Supplied entries
— start —

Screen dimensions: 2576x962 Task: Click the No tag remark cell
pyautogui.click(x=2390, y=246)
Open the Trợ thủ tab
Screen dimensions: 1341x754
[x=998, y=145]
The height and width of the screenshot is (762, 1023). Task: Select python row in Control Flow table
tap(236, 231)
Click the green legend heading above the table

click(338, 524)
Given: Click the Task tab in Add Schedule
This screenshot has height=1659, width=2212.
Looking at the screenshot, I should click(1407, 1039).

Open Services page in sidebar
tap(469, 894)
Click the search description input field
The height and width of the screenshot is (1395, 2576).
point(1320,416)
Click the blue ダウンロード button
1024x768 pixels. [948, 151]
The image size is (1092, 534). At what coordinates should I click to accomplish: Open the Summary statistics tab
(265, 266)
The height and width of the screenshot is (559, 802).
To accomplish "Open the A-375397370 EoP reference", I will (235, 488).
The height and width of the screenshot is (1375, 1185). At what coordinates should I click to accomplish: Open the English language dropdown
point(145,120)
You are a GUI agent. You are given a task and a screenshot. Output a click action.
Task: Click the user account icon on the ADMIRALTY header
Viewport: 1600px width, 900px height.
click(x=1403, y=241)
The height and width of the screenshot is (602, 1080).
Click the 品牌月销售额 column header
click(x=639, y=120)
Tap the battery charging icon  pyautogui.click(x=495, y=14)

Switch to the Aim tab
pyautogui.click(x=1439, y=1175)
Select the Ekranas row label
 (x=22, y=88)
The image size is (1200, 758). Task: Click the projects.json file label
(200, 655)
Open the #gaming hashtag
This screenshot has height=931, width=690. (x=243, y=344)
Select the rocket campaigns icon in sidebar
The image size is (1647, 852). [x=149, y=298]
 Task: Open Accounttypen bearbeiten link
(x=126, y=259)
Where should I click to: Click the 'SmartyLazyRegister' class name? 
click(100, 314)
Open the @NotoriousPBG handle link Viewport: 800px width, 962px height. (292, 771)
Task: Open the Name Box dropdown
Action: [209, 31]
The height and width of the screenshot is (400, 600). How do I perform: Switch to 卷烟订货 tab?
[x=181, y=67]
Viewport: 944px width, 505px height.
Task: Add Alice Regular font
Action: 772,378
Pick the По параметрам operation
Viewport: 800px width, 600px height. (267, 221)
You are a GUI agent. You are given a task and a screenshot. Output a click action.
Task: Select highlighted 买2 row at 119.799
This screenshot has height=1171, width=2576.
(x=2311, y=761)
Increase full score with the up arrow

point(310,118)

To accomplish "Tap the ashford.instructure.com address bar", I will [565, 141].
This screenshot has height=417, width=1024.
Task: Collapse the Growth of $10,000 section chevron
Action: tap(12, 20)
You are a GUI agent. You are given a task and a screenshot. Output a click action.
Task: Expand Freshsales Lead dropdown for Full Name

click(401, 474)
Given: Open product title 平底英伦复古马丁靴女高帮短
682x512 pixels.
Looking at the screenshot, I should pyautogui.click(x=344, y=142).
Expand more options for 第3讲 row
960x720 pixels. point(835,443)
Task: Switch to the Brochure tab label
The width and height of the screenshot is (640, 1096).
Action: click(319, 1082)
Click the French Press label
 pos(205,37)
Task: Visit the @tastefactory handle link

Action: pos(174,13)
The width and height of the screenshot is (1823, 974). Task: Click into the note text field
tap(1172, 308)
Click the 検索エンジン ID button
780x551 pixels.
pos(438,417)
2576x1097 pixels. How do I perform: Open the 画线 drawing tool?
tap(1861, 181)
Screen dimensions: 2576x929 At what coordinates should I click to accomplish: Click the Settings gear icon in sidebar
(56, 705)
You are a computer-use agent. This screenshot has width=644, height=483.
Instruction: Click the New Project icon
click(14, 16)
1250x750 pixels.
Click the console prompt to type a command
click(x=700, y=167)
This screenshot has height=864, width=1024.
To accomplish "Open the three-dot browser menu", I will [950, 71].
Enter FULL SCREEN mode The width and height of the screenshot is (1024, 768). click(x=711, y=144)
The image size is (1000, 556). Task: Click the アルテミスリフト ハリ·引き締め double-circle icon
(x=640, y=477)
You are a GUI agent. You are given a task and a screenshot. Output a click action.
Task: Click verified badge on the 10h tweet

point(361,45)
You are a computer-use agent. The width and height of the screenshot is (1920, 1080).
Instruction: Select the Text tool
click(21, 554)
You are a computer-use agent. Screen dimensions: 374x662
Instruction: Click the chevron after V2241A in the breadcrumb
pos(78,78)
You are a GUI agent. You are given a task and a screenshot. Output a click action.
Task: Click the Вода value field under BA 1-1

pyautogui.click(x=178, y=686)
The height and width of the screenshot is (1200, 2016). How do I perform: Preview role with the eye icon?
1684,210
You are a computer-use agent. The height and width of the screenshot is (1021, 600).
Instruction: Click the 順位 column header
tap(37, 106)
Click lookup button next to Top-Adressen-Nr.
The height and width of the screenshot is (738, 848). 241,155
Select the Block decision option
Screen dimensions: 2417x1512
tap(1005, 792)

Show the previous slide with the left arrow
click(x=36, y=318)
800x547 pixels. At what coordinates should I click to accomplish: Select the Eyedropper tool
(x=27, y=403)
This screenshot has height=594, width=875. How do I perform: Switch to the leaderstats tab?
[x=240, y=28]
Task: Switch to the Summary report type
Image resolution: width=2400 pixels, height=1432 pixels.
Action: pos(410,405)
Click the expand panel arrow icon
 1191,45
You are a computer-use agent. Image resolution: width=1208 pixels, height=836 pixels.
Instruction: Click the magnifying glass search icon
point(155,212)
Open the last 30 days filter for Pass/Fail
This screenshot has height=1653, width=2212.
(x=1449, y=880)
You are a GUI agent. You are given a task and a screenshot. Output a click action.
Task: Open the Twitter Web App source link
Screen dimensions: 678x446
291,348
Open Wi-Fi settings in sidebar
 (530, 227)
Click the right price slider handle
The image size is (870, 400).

— end —

What to produce
Update the rows above so that every "Summary" becomes "Overview", leaving everything else unchanged.

Finished exercise
Screen dimensions: 2576x962 Task: Click the No tag remark cell
pyautogui.click(x=2390, y=246)
Open the Trợ thủ tab
Screen dimensions: 1341x754
[x=998, y=145]
The height and width of the screenshot is (762, 1023). Task: Select python row in Control Flow table
tap(236, 231)
Click the green legend heading above the table

click(338, 524)
Given: Click the Task tab in Add Schedule
This screenshot has height=1659, width=2212.
Looking at the screenshot, I should click(1407, 1039).

Open Services page in sidebar
tap(469, 894)
Click the search description input field
The height and width of the screenshot is (1395, 2576).
point(1320,416)
Click the blue ダウンロード button
1024x768 pixels. [948, 151]
The image size is (1092, 534). At what coordinates should I click to accomplish: Open the Overview statistics tab
(265, 266)
The height and width of the screenshot is (559, 802).
To accomplish "Open the A-375397370 EoP reference", I will (235, 488).
The height and width of the screenshot is (1375, 1185). At what coordinates should I click to accomplish: Open the English language dropdown
point(145,120)
You are a GUI agent. You are given a task and a screenshot. Output a click action.
Task: Click the user account icon on the ADMIRALTY header
Viewport: 1600px width, 900px height.
click(x=1403, y=241)
The height and width of the screenshot is (602, 1080).
Click the 品牌月销售额 column header
click(x=639, y=120)
Tap the battery charging icon  pyautogui.click(x=495, y=14)

Switch to the Aim tab
pyautogui.click(x=1439, y=1175)
Select the Ekranas row label
 (x=22, y=88)
The image size is (1200, 758). Task: Click the projects.json file label
(200, 655)
Open the #gaming hashtag
This screenshot has height=931, width=690. (x=243, y=344)
Select the rocket campaigns icon in sidebar
The image size is (1647, 852). [x=149, y=298]
 Task: Open Accounttypen bearbeiten link
(x=126, y=259)
Where should I click to: Click the 'SmartyLazyRegister' class name? 
click(100, 314)
Open the @NotoriousPBG handle link Viewport: 800px width, 962px height. (292, 771)
Task: Open the Name Box dropdown
Action: [209, 31]
The height and width of the screenshot is (400, 600). How do I perform: Switch to 卷烟订货 tab?
[x=181, y=67]
Viewport: 944px width, 505px height.
Task: Add Alice Regular font
Action: 772,378
Pick the По параметрам operation
Viewport: 800px width, 600px height. (267, 221)
You are a GUI agent. You are given a task and a screenshot. Output a click action.
Task: Select highlighted 买2 row at 119.799
This screenshot has height=1171, width=2576.
(x=2311, y=761)
Increase full score with the up arrow

point(310,118)

To accomplish "Tap the ashford.instructure.com address bar", I will [565, 141].
This screenshot has height=417, width=1024.
Task: Collapse the Growth of $10,000 section chevron
Action: tap(12, 20)
You are a GUI agent. You are given a task and a screenshot. Output a click action.
Task: Expand Freshsales Lead dropdown for Full Name

click(401, 474)
Given: Open product title 平底英伦复古马丁靴女高帮短
682x512 pixels.
Looking at the screenshot, I should pyautogui.click(x=344, y=142).
Expand more options for 第3讲 row
960x720 pixels. point(835,443)
Task: Switch to the Brochure tab label
The width and height of the screenshot is (640, 1096).
Action: click(319, 1082)
Click the French Press label
 pos(205,37)
Task: Visit the @tastefactory handle link

Action: pos(174,13)
The width and height of the screenshot is (1823, 974). Task: Click into the note text field
tap(1172, 308)
Click the 検索エンジン ID button
780x551 pixels.
pos(438,417)
2576x1097 pixels. How do I perform: Open the 画线 drawing tool?
tap(1861, 181)
Screen dimensions: 2576x929 At what coordinates should I click to accomplish: Click the Settings gear icon in sidebar
(56, 705)
You are a computer-use agent. This screenshot has width=644, height=483.
Instruction: Click the New Project icon
click(14, 16)
1250x750 pixels.
Click the console prompt to type a command
click(x=700, y=167)
This screenshot has height=864, width=1024.
To accomplish "Open the three-dot browser menu", I will [950, 71].
Enter FULL SCREEN mode The width and height of the screenshot is (1024, 768). click(x=711, y=144)
The image size is (1000, 556). Task: Click the アルテミスリフト ハリ·引き締め double-circle icon
(x=640, y=477)
You are a GUI agent. You are given a task and a screenshot. Output a click action.
Task: Click verified badge on the 10h tweet

point(361,45)
You are a computer-use agent. The width and height of the screenshot is (1920, 1080).
Instruction: Select the Text tool
click(21, 554)
You are a computer-use agent. Screen dimensions: 374x662
Instruction: Click the chevron after V2241A in the breadcrumb
pos(78,78)
You are a GUI agent. You are given a task and a screenshot. Output a click action.
Task: Click the Вода value field under BA 1-1

pyautogui.click(x=178, y=686)
The height and width of the screenshot is (1200, 2016). How do I perform: Preview role with the eye icon?
1684,210
You are a computer-use agent. The height and width of the screenshot is (1021, 600).
Instruction: Click the 順位 column header
tap(37, 106)
Click lookup button next to Top-Adressen-Nr.
The height and width of the screenshot is (738, 848). 241,155
Select the Block decision option
Screen dimensions: 2417x1512
tap(1005, 792)

Show the previous slide with the left arrow
click(x=36, y=318)
800x547 pixels. At what coordinates should I click to accomplish: Select the Eyedropper tool
(x=27, y=403)
This screenshot has height=594, width=875. How do I perform: Switch to the leaderstats tab?
[x=240, y=28]
Task: Switch to the Overview report type
Image resolution: width=2400 pixels, height=1432 pixels.
Action: pos(410,405)
Click the expand panel arrow icon
 1191,45
You are a computer-use agent. Image resolution: width=1208 pixels, height=836 pixels.
Instruction: Click the magnifying glass search icon
point(155,212)
Open the last 30 days filter for Pass/Fail
This screenshot has height=1653, width=2212.
(x=1449, y=880)
You are a GUI agent. You are given a task and a screenshot. Output a click action.
Task: Open the Twitter Web App source link
Screen dimensions: 678x446
291,348
Open Wi-Fi settings in sidebar
 (530, 227)
Click the right price slider handle
The image size is (870, 400).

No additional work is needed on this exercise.